What is expected
Print out every entry that follows, exactly as written.

Records to use

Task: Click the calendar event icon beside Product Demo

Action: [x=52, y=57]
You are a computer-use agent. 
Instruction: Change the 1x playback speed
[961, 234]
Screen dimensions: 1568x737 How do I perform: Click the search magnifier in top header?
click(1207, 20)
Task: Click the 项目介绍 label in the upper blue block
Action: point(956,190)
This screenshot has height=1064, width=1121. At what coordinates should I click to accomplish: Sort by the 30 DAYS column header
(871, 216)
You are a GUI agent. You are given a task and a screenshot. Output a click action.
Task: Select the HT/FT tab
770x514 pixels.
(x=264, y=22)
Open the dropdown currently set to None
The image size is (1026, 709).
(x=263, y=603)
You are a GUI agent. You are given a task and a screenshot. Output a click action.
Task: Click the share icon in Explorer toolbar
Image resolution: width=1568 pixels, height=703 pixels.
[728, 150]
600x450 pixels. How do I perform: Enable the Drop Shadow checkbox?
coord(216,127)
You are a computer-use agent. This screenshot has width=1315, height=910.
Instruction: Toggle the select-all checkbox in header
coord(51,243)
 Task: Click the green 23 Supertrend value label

Answer space
Task: Click the calendar event icon beside Product Demo

Action: [x=52, y=57]
You are a computer-use agent. 
Instruction: Change the 1x playback speed
[961, 234]
Screen dimensions: 1568x737 How do I perform: Click the search magnifier in top header?
click(1207, 20)
Task: Click the 项目介绍 label in the upper blue block
Action: point(956,190)
This screenshot has height=1064, width=1121. At what coordinates should I click to accomplish: Sort by the 30 DAYS column header
(871, 216)
You are a GUI agent. You are given a task and a screenshot. Output a click action.
Task: Select the HT/FT tab
770x514 pixels.
(x=264, y=22)
Open the dropdown currently set to None
The image size is (1026, 709).
(x=263, y=603)
You are a GUI agent. You are given a task and a screenshot. Output a click action.
Task: Click the share icon in Explorer toolbar
Image resolution: width=1568 pixels, height=703 pixels.
[728, 150]
600x450 pixels. How do I perform: Enable the Drop Shadow checkbox?
coord(216,127)
You are a computer-use agent. This screenshot has width=1315, height=910.
Instruction: Toggle the select-all checkbox in header
coord(51,243)
 Task: Click the green 23 Supertrend value label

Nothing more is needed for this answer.